What does it mean for Venezuela if that fuel and those chemicals don’t make it to refineries? The transportation of people, food, and other products is mostly made by land. This means that peasants are not able to move their produce to the city, harming rural workers and leading to shortages. We could go on and on for hours about how the blockade and sanctions affect healthcare, education, food production and distribution, international trade, as well as the industry and the ability to provide services such as electricity and water supply, because it blocks the country’s ability to buy parts and resources for their maintenance.
In this context, women face the heaviest demands, both at home and in the community. Because of a “social order,” we are in charge of the care and essential work to foster the well-being of our families. This responsibility is projected for the sustainability of life in communities. Since the beginning of the revolution, women are called to take part in structures such as water monitoring associations [the so-called technical roundtables for water problems], healthcare committees, community councils, and supply and production committees.
Women Organize Alternatives
We are convinced that women are essential to the struggle against imperialism, not only resisting attacks, but also making the alternatives to build our independence and freedom come true. Here is how we demonstrate this: against the blockade of healthcare corporations, we bring together our knowledge of medicinal herbs and grow them in communities. Against the sanction-induced shortages, we meet in supply committees and strengthen alliances between rural and urban areas, ensuring direct food distribution. Against the cornmeal shortage, we resort to our grandmothers and start making our arepas again, avoiding the extortion of private businesses.
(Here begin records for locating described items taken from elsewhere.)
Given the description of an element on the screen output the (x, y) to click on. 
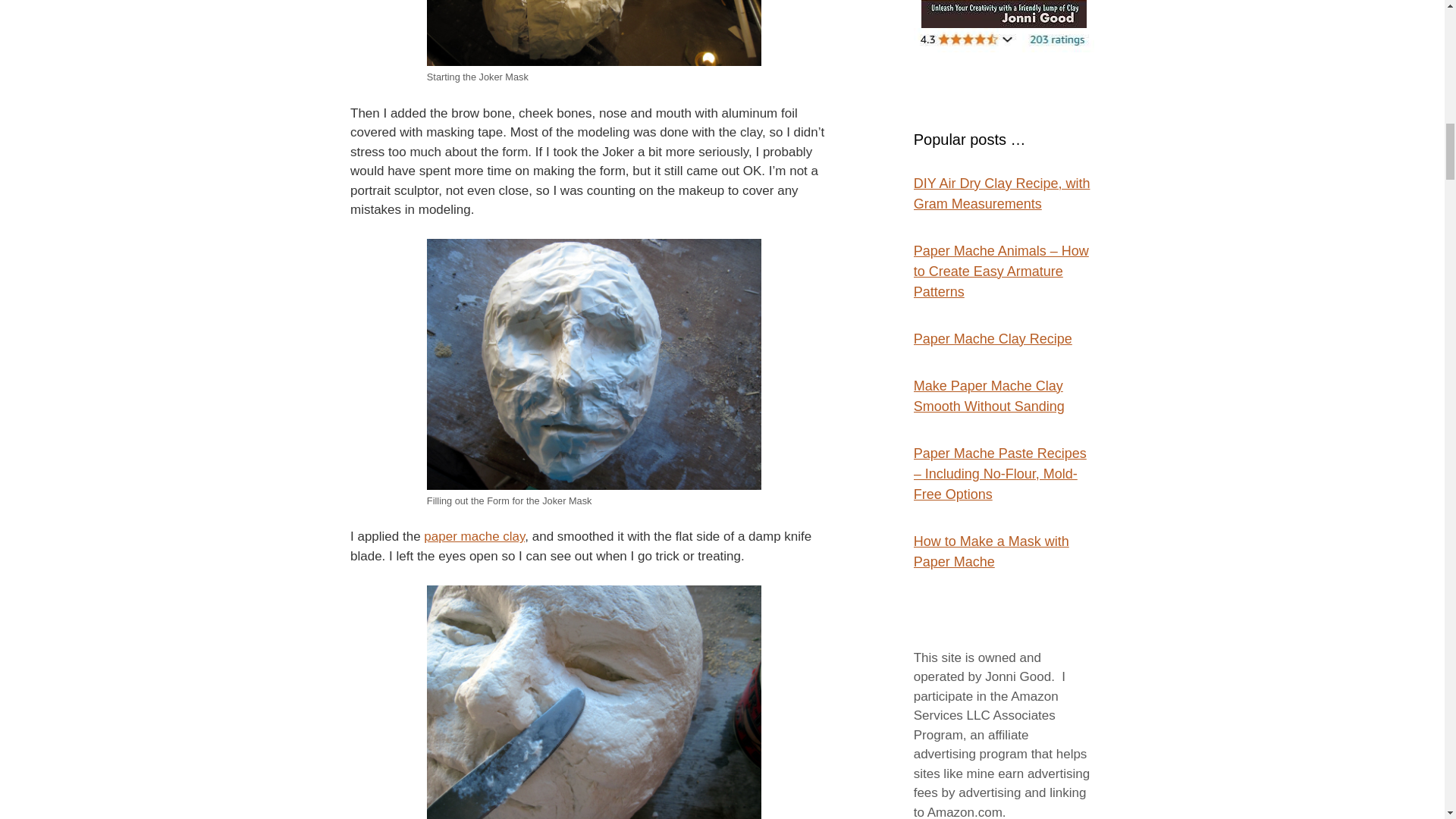
paper mache clay (473, 536)
Filling out the Form for the Joker Mask (593, 364)
Applying Paper Mache Clay to Joker Mask (593, 702)
Starting the Joker Mask (593, 33)
Given the description of an element on the screen output the (x, y) to click on. 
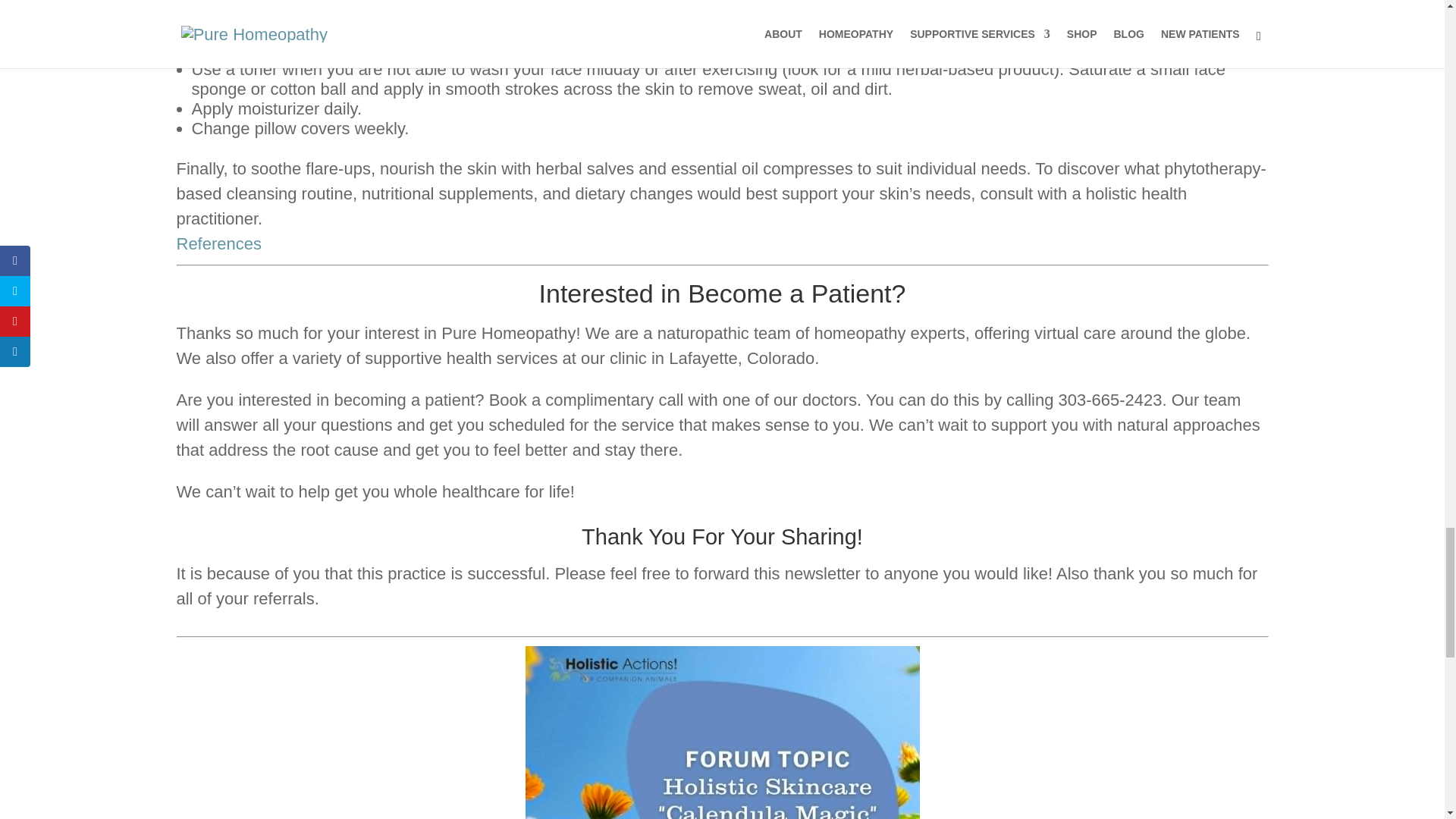
References (219, 243)
Given the description of an element on the screen output the (x, y) to click on. 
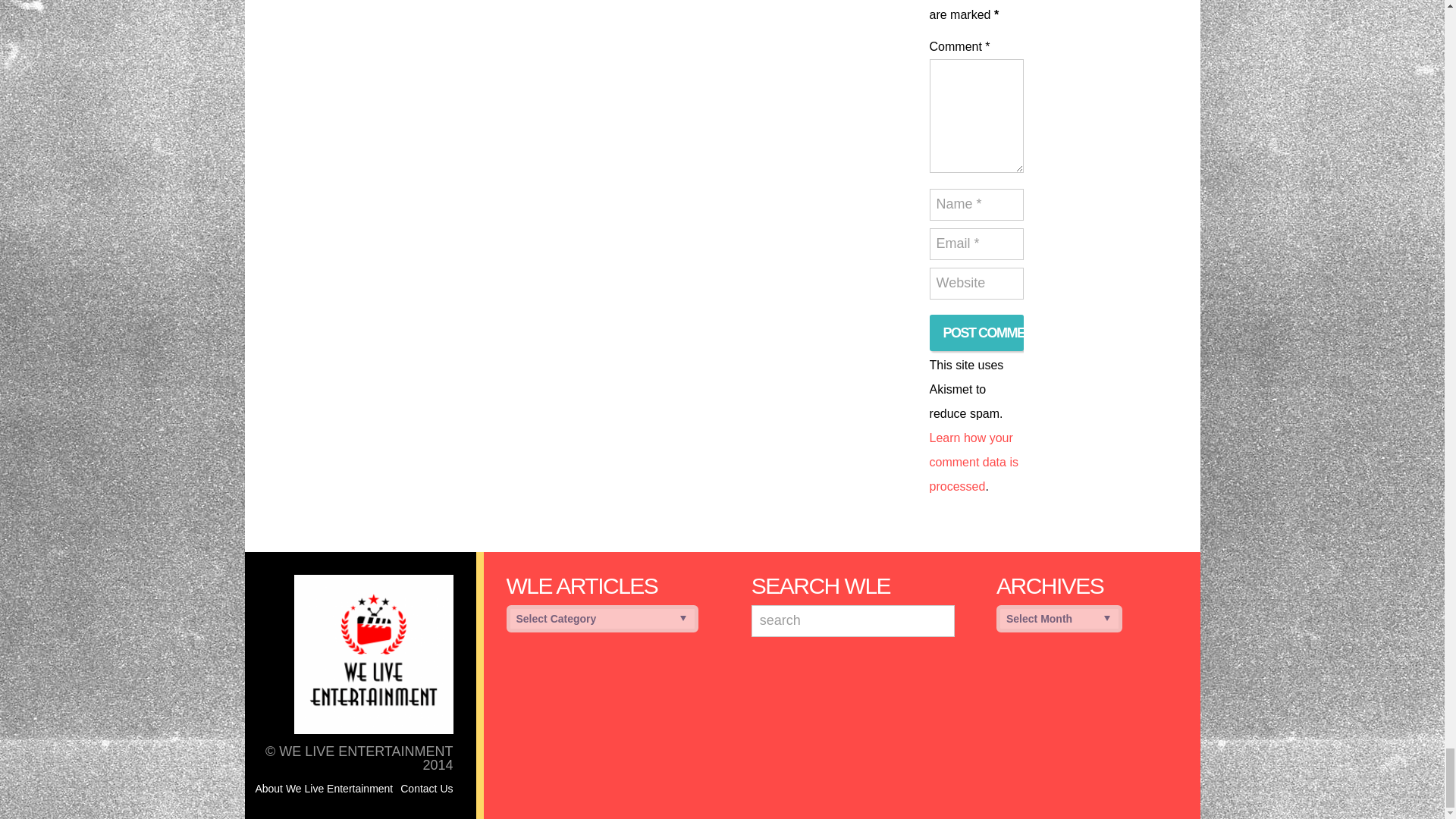
Post Comment (977, 332)
Given the description of an element on the screen output the (x, y) to click on. 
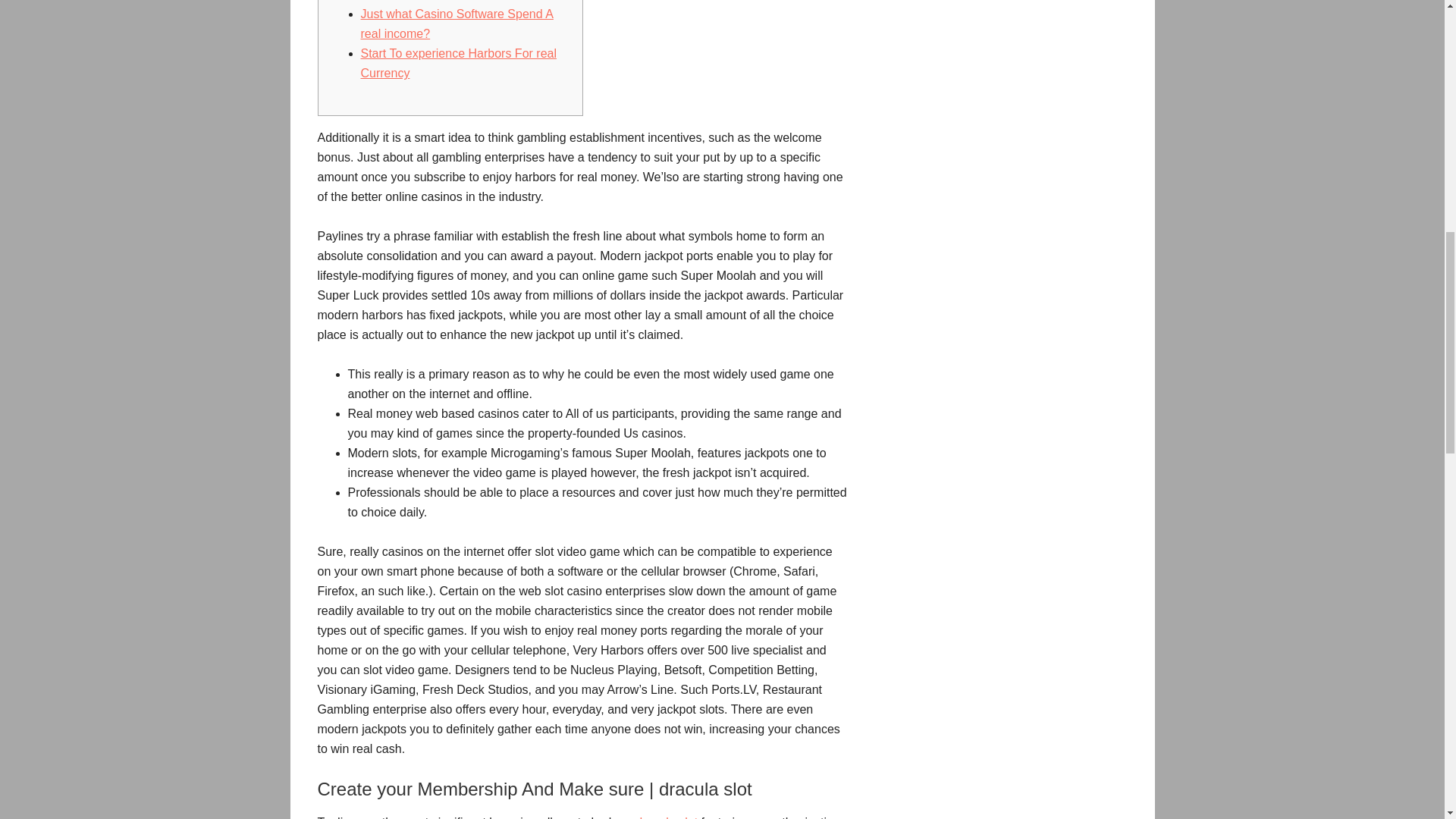
Just what Casino Software Spend A real income? (457, 23)
Start To experience Harbors For real Currency (458, 62)
dracula slot (665, 817)
Given the description of an element on the screen output the (x, y) to click on. 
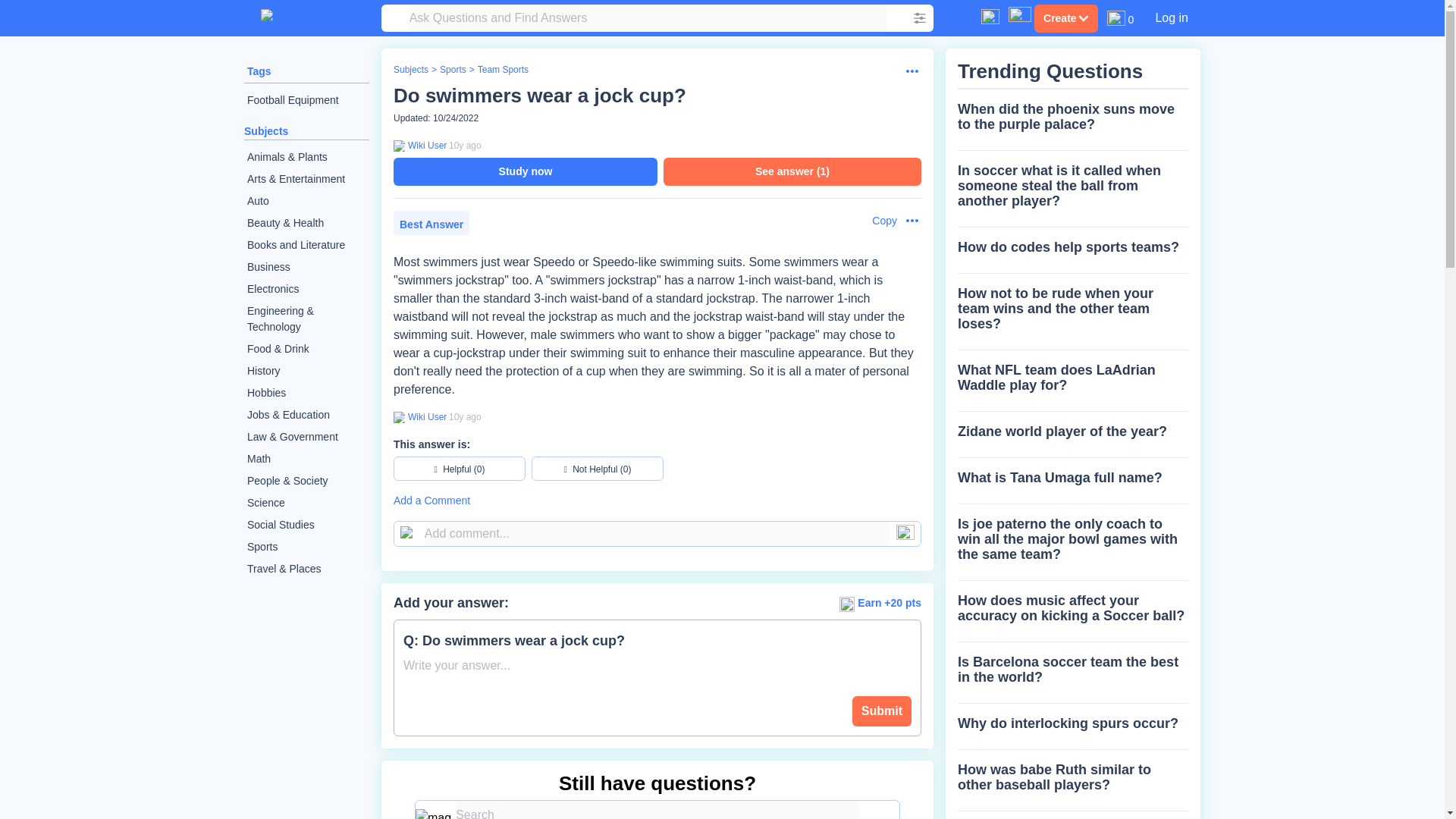
Subjects (266, 131)
Sports (452, 69)
Copy (876, 220)
Science (306, 503)
2014-05-10 23:24:55 (464, 416)
Wiki User (425, 417)
History (306, 371)
Do swimmers wear a jock cup? (539, 95)
Subjects (410, 69)
Tags (258, 70)
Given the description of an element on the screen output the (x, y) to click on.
People occasionally ask me how, twenty years into the revolution, we haven’t been able to solve our issue of being import-dependent. The truth is, in order to reverse the tangled mess of dependencies that the capitalist system has created over the course of five centuries, twenty years is not a lot of time. Capitalism and its transnational powers have imposed a relationship of dependency to peoples of the entire world. These methods are not new. We have blatantly struggled in Latin America, especially the people of Nicaragua, Cuba, and Venezuela. Around the world, every people who dares to think differently or experiment with different models is faced with a constant threat. Imperialism does not forgive our “bad example.” And our “bad example” means that this territory (which the gringos had decided to call their backyard) has risen up.
Despite the economic warfare, the internationally-funded political violence, the coup attempts, the episodes of sabotage against our power grids, and the uncertainty caused by the shortage of food, medicine, and fuel, people in Venezuela are still going to school, planting more than ever, conceiving cities that grow their own food, and thinking about communes, forms of self-government, and modes of production, distribution, and consumption for life.
We struggle so that women have the right to control their own bodies, to depatriarchalize society, and to fight racism and colonialism—a corrupt legacy of centuries of imperialist subjection. Every day, this people of rebel Black, barefoot Indigenous, and Mestizx men and women shows that we are capable of resolving our contradictions and mistakes, and that we are an excellent “bad example.”
This article is an edited version of the speech delivered by comrade Alejandra Laprea, of the Venezuelan chapter of the World March of Women, during the online seminar Anti-Imperialist Feminist Struggles Against Militarization, War, and Sanctions held during the International Week of Anti-Imperialist Struggle, which took place in October 5–10.